I’m getting nervous because it’s time to start painting the inside of the hull.

Specifically, I want to paint the inside of the forward and aft buoyancy tanks before I glue down the lids. Actually, I wonder if it’s really even necessary to paint inside these tanks, since they will never see the light of day after the lids are installed. Both tanks are amply coated with epoxy.

I painted the outside of the hull with a 2-part PU paint and it nearly killed me. Stupid expensive, hard to mix, hard to apply, dried too fast and the vapors --even with a good respirator-- were just awful. My wife fled the house! And the results were very so-so. I vowed I would never again use anything but a water-based paint.

Frankly, I’m giving serious thought to just putting down a good porch paint and let it go at that. I mean, what’s the worst that could happen? Once every year or two I might have to spend a weekend sanding and re-painting my little boat because I didn’t use some fandangle space-age “coating” (the preferred word these days among manufacturers for “paint”). This doesn’t scare me.

Please tell me about your painting experience on the Hadron. What products did you use and where?
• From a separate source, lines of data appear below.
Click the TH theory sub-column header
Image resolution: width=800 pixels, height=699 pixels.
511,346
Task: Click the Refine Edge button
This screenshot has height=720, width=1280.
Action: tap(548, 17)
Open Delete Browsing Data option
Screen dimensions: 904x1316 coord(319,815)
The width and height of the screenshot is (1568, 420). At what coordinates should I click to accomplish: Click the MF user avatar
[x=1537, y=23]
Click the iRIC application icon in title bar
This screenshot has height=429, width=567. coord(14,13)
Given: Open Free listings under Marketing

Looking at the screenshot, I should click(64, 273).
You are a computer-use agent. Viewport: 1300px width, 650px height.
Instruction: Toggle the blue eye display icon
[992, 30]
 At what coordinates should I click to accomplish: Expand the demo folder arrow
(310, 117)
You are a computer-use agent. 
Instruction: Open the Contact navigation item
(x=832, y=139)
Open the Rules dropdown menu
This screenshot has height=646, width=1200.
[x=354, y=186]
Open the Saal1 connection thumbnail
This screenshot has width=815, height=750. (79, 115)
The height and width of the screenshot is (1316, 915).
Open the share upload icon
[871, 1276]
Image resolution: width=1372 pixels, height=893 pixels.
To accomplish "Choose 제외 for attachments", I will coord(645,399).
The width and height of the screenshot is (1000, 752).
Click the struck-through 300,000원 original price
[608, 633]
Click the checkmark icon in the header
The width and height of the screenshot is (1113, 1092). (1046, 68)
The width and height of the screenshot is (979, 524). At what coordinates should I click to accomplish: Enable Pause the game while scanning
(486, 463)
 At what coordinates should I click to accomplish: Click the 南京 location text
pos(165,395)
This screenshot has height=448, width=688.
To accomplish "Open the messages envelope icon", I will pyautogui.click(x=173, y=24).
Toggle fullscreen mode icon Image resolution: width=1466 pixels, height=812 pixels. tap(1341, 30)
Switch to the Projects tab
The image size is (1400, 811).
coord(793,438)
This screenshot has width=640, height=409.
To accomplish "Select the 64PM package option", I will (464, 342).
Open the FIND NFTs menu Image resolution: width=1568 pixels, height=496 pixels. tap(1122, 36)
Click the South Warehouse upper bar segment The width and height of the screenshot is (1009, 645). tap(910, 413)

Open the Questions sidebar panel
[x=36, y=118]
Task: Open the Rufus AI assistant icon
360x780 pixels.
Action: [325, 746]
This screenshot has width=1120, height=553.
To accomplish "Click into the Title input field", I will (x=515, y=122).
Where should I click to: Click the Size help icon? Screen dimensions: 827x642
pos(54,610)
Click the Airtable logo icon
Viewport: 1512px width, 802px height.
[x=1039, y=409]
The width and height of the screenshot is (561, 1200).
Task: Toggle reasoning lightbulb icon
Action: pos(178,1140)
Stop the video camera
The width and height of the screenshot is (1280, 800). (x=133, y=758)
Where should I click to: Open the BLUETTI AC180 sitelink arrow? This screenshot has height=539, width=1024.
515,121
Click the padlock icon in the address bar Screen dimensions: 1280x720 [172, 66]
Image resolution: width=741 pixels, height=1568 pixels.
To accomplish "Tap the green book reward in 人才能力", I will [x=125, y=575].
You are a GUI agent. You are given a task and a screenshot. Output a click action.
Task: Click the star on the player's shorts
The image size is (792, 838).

Happy with the results? Any suggestions? What, if any, primer should I use? How much sanding did you inflict on the epoxy before painting?

Anyone else reading this, please feel free to jump in with suggestions/observations/questions. Any help appreciated. I don’t get paint, and paint knows this about me!

Cheers,

Steve

I’ve used regular hardware store Rust-Oleum on both my home-builds, the 1/4" ply Bolger Gypsy and the dacron-covered BoardYak designed by Dave Gentry. Easy to use, and I just threw the foam brushes or roller covers away most of the time rather than try to clean them out. The paint held up longer than the ply on the first, and the second is still going strong after several years.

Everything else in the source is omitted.